With the warm temperatures and green foliage comes insects, including some early-season pests. In central and western South Dakota, black grass bugs are a common spring pest of forage grasses. This native insect first appears in April to early May when grasses begin to emerge from dormancy. Black grass bugs feed on fresh, green growth, which can result in stunted plants and decreased forage quality. They cause the most damage when paired with drought conditions. Fortunately, this year’s spring snowstorms and rain events may allow grasses to tolerate some feeding damage. However, much of the state is still in some level of drought (Figure 1). It remains important to monitor black grass bug populations and prevent potential outbreaks from occurring.


Black grass bugs are small bugs that are either uniformly black, or black with tan margins along their sides (see Figure 2).

A small black bug with tan margins on its wings resting on a grass seed head.
Figure 2. Black grass bug adult. Courtesy: Patrick Wagner

They are approximately one-quarter of an inch long and have large eyes that protrude from the sides of their head. Black grass bugs only have one generation per year. They overwinter as eggs and hatch out as soon as grass begins to green up in the spring. Upon hatching, nymphs feed on tender new grass and mature over the next 4 to 5 weeks. As adults, they live for several more weeks to mate and lay eggs for the following year.

Feeding damage appears as light-colored spots on the leaves, called stippling (Figure 3). Black grass bugs primarily feed on grasses, but they can eat broadleaf plants as well. They prefer wheatgrasses, including crested and intermediate. Road ditches or pastures composed of wheatgrass monocultures are most susceptible to infestation. Severe infestations may lead to black grass bugs migrating into nearby wheat fields, although injury is often limited to the field edges.

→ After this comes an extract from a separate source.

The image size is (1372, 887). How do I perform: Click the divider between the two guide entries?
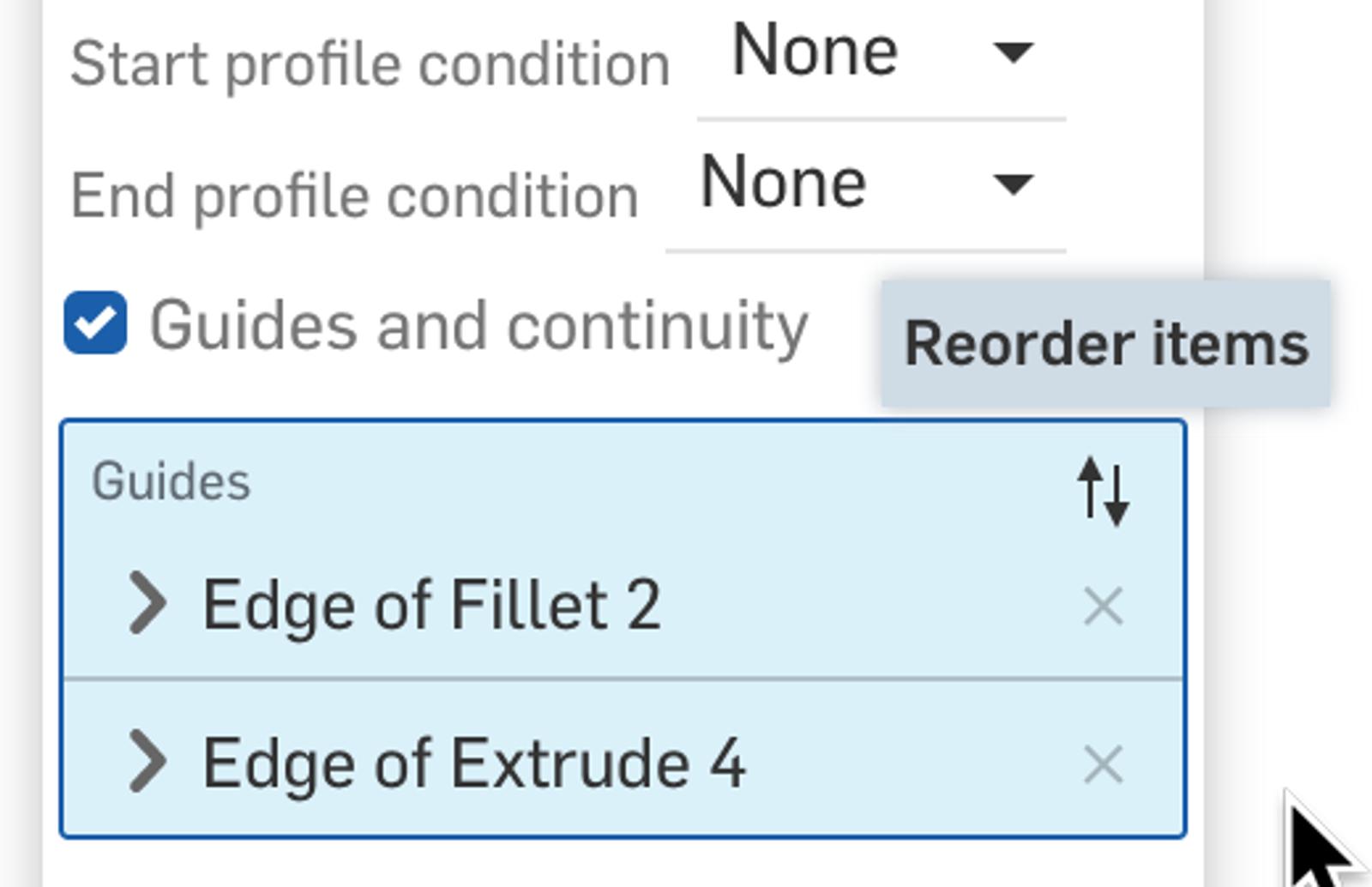pyautogui.click(x=623, y=679)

Green grass with white spots on the leaves.
Figure 3. Feeding damage caused by black grass bugs. Courtesy: Whitney Cranshaw, Colorado State University,

Scouting and Management

There are no established thresholds for black grass bug management. However, early detection is recommended, as large populations can quickly cause widespread damage. Check pastures and wheat fields for areas of discoloration. Closer inspection of the plants can reveal characteristic stippling damage and black grass bug nymphs or adults. A sweep net is helpful when scouting, as the bugs usually drop to the ground when disturbed.

Black grass bugs can be managed effectively through proper grazing management, hay removal, burning, or foliar insecticides. For pasture and range situations, intensively grazing livestock in the spring can help reduce black grass bug feeding injury and the survival of egg-laying females. Furthermore, intensive grazing in the fall will remove stems containing eggs, which results in lower populations the following year. This type of seasonal management can also be achieved through mowing or burning. In areas that have been heavily impacted by black grass bugs during the previous year, applying an insecticide, such as Malathion, during spring emergence can be very effective. It is unnecessary to manage black grass bugs every year, as it takes several years for their populations to build up.